Suddenly in the fifth round, with his eyes already bleeding and his nose possibly already busted, DeMarco zapped Basilio with a left hook that sent the champion back into a corner.
The 13,300 fans in attendance shrieked in an attempt to spur DeMarco on for a stoppage, but Basilio was nothing if not hard as nails, and he made it to the bell.
After the bout, Basilio said: “After the fifth round, when DeMarco hurt me but didn’t have it, I knew it would just be a question of time before he ran out of gas.”
Basilio still had a little bit of hell to endure, though. DeMarco dealt Basilio a steady thrashing in rounds six and seven, even buckling Basilio's knees in the seventh. The champion’s fate seemed dire as he looked more and more like a one-defense champion, as DeMarco had been before him and Johnny Saxton before DeMarco. Round eight just added to Basilio’s woes as he was forced to catch a hail of shots, but he refused to go down or give up.

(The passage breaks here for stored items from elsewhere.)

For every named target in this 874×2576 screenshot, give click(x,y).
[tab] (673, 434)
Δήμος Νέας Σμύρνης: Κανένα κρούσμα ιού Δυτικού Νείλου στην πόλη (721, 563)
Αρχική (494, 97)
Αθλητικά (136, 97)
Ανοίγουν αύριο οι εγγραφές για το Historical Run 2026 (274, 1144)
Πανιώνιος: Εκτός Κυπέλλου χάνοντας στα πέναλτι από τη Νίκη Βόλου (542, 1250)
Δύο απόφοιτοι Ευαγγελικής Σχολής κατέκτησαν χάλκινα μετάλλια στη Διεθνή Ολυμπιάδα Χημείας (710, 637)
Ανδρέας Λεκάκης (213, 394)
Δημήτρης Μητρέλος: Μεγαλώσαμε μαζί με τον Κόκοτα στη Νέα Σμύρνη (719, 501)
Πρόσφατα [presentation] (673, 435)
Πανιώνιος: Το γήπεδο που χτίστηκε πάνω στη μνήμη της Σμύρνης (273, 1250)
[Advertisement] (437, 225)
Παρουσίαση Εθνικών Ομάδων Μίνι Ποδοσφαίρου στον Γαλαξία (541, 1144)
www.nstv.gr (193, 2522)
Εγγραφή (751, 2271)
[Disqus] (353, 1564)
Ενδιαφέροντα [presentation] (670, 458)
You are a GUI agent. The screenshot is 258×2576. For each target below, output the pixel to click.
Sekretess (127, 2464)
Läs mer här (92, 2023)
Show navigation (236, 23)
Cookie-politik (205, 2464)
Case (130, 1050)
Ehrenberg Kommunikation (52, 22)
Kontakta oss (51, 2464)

As quickly as Basilio had been hurt twice earlier in the fight, DeMarco’s energy and punching power vanished into thin air in round nine. Had Basilio not been softened up over the course of those rounds, DeMarco might have been in more immediate trouble. The battered and swelled-up version could still tax DeMarco to the body, though, and the latter had no way of fending the champion off anymore.
DeMarco tried to conserve his energy down the stretch and hang on to win a decision, and Basilio slugged to his body, each punch visibly draining the Bostonian. In round 12, Basilio slashed at DeMarco, landing a series of 20 or more punches as DeMarco pitched about the ring, instinctually trying to get away from the punishment. Finally, DeMarco sagged to the canvas and the crowd gasped.
The hometown fighter just barely beat the slow and generous count, only to stand helpless as Basilio landed another combination. The referee jumped to stop the bout, but he was too late to keep Basilio from landing a final right hand that flopped DeMarco to the deck face-first.
It was the fight the calendar year needed. In 1955, several world champions slowed their pace to the point that only 13 total championship bouts took place.
More importantly, the Basilio-DeMarco rematch was the fight boxing needed. It would take several years for the sport to recover from the damage done to its infrastructure, and boxing might have never fully regained the trust of the public.
In Basilio-DeMarco II, there was no decision, no bogus referee intervention, no suggestion of anyone on the take. The purity and fire of that kind of combat was honest and couldn’t deceive its viewers.
As fate would have it, Basilio was later among several fighters who testified at a U.S. Senate subcommittee hearing about corruption in boxing. The damning testimony led Octopus, Inc. toward burial at sea.